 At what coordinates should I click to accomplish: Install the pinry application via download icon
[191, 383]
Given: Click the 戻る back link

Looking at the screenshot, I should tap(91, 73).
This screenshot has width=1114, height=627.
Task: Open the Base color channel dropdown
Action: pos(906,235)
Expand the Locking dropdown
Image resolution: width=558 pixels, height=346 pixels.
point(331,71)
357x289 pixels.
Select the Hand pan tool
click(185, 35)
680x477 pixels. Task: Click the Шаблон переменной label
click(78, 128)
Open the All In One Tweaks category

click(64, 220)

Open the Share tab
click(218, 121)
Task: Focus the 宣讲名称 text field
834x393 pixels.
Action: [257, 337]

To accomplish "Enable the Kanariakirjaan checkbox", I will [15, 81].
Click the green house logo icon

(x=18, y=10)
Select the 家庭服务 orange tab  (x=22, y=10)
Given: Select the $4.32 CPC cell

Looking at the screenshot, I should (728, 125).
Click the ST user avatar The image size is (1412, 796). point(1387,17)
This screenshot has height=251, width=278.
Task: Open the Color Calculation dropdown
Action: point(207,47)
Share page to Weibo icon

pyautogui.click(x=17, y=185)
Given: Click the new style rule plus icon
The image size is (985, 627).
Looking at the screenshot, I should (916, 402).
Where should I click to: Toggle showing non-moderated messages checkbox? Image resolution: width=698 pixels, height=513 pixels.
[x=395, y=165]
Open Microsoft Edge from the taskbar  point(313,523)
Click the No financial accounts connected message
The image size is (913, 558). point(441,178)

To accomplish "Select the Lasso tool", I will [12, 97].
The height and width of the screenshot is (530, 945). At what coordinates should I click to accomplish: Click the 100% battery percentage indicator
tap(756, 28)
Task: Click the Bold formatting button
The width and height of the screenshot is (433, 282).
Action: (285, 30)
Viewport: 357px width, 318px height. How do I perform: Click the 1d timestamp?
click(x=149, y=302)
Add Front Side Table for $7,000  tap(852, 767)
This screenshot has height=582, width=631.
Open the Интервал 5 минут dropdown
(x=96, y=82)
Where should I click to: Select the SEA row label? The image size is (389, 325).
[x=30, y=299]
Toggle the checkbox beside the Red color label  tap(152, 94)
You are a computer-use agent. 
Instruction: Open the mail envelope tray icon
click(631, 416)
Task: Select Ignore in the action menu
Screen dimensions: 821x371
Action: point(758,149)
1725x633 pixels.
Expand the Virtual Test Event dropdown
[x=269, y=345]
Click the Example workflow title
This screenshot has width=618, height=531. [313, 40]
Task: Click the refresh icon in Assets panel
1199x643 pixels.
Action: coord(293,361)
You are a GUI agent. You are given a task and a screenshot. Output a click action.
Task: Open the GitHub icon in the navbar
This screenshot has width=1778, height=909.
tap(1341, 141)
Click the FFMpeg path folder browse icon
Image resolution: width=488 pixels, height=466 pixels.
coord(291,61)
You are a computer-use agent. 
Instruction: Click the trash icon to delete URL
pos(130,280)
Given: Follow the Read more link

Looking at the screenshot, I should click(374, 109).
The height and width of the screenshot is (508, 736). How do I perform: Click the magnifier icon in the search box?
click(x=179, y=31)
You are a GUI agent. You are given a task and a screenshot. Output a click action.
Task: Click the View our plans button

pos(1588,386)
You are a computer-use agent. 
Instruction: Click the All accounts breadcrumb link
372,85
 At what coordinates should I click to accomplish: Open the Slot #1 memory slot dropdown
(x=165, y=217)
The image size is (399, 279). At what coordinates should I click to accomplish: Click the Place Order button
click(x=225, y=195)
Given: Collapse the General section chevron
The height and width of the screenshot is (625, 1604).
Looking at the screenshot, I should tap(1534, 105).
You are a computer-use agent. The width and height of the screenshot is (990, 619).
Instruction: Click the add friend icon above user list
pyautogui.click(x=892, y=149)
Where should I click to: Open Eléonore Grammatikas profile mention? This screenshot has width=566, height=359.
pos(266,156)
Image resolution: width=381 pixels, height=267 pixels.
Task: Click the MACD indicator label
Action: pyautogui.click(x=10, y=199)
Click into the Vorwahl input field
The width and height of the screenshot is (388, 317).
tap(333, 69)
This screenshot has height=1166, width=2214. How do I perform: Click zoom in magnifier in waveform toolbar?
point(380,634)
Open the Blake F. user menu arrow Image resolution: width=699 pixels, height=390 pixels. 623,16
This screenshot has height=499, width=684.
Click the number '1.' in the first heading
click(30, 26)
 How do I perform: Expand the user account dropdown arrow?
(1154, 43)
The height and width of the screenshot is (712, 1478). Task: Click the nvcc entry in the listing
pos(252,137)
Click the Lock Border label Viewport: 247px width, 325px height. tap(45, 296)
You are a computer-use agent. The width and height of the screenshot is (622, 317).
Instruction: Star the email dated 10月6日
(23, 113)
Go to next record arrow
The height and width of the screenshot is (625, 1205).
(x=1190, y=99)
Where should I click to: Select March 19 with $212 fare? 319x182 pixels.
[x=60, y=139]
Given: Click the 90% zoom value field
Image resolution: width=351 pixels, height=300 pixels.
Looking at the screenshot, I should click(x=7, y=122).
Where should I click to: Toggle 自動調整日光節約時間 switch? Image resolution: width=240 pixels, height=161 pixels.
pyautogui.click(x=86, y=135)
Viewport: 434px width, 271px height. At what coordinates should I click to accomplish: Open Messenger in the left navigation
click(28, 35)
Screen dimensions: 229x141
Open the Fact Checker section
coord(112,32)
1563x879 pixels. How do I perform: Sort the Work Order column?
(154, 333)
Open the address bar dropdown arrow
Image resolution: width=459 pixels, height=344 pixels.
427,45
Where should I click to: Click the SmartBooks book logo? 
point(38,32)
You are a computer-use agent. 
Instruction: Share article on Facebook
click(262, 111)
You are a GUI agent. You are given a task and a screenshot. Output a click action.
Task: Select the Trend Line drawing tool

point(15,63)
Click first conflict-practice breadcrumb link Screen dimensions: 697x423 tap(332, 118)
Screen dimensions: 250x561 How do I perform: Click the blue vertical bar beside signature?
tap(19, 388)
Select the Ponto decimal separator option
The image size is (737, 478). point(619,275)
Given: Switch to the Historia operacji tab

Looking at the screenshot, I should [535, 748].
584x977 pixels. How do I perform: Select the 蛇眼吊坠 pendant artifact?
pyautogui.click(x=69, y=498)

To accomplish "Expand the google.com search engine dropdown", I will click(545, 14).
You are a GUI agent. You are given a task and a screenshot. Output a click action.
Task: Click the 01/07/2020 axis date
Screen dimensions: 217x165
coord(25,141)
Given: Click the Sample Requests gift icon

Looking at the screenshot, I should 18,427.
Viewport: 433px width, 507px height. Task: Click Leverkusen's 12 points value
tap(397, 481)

§ §

Transcribe, line for line, the stretch of the records from the line containing "Given: Click the new style rule plus icon" through the line containing "[x=395, y=165]".

Given: Click the new style rule plus icon
The image size is (985, 627).
Looking at the screenshot, I should (916, 402).
Where should I click to: Toggle showing non-moderated messages checkbox? Image resolution: width=698 pixels, height=513 pixels.
[x=395, y=165]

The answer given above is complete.